Objective: Describe the epidemiology of Tinea capitis in three hospitals in the Val de Marne (suburban district southeast of Paris) and evaluate the usefulness of screening the families of index cases.
Methods: The study included 3 hospitals: Henri Mondor Hospital, Creteil Intermunicipal Hospital Center and Bicêtre Hospital. Index patients had a positive culture for dermatophytes during visits to the mycology-dermatology or pediatric clinics from January 1998 through December 2002. The diagnostic procedure was identical in all centers. In two centers, scalp samples were taken routinely from family members, even in the absence of clinical lesions. Species were identified according to the phenotypic features of the cultures. We recorded the age, sex, and geographic origin of each patient, when available.

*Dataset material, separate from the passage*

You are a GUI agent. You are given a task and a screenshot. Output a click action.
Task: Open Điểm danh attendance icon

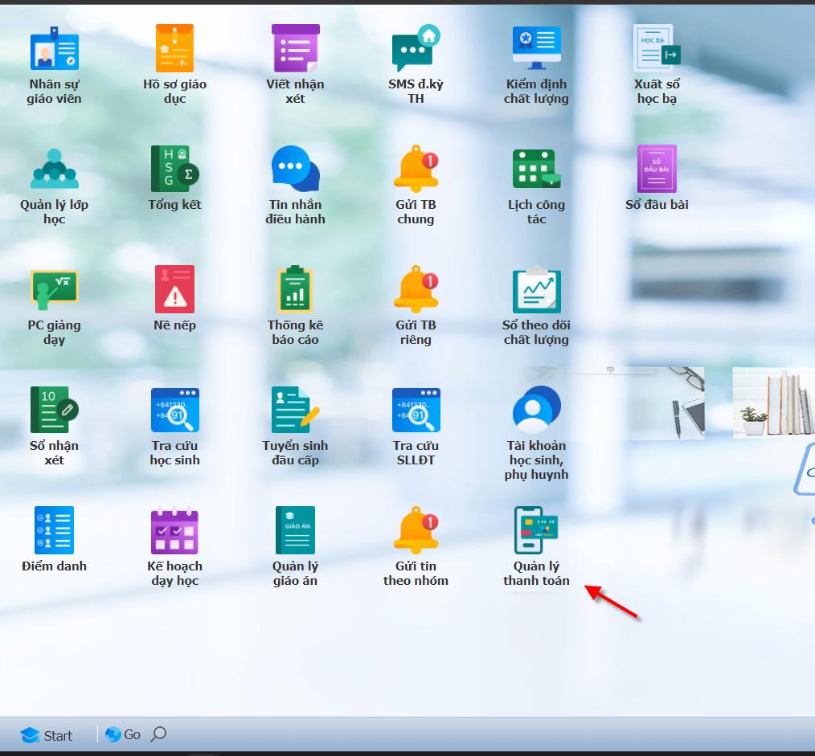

Results: Samples were obtained from 487 outpatients (including family members): 383 were positive (356 children under 16 years, 27 adults). Of the children with positive cultures, 214 were boys (60%); of the adults, 18 (66%) were women. Distribution of geographic origin was: sub-Saharan Africa (71%), Europe (10%), Caribbean (5%) and North Africa (4,7%). Species identification confirmed the predominance of anthropophilic species, with 46% of the isolates Trichophyton soudanense and 33% Microsporum langeronii. T. violaceum was reported in 5.5% of cases and T. tonsurans in 2.8%. M. canis (9%), found in 34 Europeans, was the main zoophilic species. Family screening accounted for 263 of the 487 outpatients. Of 242 children from 86 families, 153 (63%) had positive cultures. Of the 21 parents, 5 had a positive culture. Globally, the family screening identified 158 cases in 263 tests (60%).
Conclusion: Tinea capitis in the Val de Marne is mainly due to anthropophilic species and involves children of African origin. The frequency of family contamination indicates that routine screening of family members of infected children is valuable.